>> BEGIN INFORMATION GIVEN

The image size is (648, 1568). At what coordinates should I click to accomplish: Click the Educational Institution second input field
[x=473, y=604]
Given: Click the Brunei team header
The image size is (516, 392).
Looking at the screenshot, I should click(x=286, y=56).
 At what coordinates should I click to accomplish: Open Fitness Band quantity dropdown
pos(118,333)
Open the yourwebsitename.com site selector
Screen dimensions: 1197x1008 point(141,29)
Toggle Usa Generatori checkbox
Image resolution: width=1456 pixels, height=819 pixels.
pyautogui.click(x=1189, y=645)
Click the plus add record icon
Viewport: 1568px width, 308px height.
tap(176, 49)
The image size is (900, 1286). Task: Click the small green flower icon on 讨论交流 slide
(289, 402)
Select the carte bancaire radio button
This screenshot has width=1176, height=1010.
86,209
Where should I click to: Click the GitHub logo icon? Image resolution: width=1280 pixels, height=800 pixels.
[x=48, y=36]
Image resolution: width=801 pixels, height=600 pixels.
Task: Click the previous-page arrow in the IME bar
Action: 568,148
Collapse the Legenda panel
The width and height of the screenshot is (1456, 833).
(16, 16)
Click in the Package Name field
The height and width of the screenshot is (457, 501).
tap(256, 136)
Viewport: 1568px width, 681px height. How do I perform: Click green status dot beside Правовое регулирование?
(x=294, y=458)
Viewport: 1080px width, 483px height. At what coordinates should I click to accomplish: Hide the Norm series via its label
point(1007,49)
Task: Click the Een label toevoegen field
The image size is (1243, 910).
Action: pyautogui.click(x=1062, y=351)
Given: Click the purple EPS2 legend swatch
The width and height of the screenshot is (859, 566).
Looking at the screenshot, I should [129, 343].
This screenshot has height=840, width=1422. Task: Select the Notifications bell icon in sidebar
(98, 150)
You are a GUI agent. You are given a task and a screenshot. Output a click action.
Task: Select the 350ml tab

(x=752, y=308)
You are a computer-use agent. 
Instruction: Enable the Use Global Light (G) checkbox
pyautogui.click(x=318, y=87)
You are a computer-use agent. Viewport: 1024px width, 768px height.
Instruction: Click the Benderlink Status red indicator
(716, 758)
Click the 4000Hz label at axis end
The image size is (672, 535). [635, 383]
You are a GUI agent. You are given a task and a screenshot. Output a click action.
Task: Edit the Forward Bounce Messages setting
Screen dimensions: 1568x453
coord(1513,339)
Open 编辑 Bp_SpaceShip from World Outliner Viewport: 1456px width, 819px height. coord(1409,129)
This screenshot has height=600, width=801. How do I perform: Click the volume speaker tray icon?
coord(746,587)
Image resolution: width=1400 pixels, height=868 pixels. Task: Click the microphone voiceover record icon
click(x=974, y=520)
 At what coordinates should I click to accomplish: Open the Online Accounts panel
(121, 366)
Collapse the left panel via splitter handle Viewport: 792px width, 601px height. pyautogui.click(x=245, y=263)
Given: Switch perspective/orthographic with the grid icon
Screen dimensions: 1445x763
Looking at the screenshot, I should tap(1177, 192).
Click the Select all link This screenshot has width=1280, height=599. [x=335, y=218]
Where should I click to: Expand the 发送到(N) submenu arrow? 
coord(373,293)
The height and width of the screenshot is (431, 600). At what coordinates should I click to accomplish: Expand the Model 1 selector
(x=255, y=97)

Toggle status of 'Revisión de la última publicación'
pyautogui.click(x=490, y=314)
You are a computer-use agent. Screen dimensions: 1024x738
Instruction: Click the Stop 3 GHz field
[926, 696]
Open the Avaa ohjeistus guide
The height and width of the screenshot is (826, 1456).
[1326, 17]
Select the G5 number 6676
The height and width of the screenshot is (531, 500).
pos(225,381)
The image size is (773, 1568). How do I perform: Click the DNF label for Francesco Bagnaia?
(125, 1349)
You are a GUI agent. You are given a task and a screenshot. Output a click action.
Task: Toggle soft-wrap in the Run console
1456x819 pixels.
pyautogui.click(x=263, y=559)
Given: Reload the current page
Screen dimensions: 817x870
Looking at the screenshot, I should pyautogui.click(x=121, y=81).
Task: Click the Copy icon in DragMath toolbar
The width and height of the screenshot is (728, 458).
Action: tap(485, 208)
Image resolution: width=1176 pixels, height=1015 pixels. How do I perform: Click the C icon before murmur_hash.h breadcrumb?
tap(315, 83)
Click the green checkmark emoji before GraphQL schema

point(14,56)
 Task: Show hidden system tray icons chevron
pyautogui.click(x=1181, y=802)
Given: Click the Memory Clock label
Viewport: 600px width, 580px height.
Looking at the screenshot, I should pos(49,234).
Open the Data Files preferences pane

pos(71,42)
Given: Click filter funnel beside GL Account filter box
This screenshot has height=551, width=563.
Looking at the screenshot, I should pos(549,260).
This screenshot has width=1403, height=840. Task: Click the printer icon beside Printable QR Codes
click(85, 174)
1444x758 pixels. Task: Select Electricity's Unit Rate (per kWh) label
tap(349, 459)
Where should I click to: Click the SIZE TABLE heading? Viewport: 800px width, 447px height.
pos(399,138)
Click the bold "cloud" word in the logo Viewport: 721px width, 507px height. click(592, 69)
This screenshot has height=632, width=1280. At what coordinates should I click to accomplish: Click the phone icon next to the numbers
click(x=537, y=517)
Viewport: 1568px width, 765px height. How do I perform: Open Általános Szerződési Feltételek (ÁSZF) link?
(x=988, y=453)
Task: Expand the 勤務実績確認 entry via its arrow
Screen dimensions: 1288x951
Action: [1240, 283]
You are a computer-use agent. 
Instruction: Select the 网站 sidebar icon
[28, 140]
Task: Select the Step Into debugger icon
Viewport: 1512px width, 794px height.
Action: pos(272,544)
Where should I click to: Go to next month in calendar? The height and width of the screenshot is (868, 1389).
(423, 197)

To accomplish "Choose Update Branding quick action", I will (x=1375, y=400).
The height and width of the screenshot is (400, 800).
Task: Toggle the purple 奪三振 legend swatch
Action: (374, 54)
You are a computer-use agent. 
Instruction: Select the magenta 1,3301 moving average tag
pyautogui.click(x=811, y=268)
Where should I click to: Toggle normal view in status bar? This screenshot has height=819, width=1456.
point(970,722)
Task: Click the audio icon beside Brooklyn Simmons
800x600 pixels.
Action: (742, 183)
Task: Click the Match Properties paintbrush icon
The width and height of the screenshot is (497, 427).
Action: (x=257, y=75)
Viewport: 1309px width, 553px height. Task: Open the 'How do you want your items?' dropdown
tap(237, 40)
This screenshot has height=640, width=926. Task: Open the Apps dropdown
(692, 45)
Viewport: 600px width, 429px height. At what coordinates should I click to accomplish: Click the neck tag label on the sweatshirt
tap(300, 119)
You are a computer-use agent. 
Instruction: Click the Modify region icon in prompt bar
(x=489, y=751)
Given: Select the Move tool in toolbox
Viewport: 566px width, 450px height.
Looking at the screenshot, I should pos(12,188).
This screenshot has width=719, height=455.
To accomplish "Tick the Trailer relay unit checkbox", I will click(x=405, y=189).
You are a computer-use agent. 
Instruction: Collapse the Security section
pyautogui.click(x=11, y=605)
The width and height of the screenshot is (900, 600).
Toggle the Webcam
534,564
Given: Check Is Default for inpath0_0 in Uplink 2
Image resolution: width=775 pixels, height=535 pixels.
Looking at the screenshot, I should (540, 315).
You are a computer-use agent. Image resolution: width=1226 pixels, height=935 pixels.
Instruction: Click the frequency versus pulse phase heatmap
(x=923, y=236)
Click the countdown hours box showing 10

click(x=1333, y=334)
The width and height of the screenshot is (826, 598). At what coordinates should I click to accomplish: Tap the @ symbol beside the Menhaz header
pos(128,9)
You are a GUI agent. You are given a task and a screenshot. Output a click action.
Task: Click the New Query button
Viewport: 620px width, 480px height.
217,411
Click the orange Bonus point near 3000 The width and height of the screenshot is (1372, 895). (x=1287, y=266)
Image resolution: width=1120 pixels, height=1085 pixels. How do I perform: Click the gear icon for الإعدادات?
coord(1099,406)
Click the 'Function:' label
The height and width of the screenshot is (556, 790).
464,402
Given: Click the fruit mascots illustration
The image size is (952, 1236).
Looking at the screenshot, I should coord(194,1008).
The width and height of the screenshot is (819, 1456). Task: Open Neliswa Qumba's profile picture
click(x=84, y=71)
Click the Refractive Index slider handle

>> END INFORMATION GIVEN

_DIRECTIVE_
Reproduce everything from the line containing "Viewport: 1309px width, 553px" down to the line containing "(x=489, y=751)", putting "hood drawstring" in place of "neck tag label" and changing nothing else.

_FINISHED TASK_
Viewport: 1309px width, 553px height. Task: Open the 'How do you want your items?' dropdown
tap(237, 40)
This screenshot has height=640, width=926. Task: Open the Apps dropdown
(692, 45)
Viewport: 600px width, 429px height. At what coordinates should I click to accomplish: Click the hood drawstring on the sweatshirt
tap(300, 119)
You are a computer-use agent. 
Instruction: Click the Modify region icon in prompt bar
(x=489, y=751)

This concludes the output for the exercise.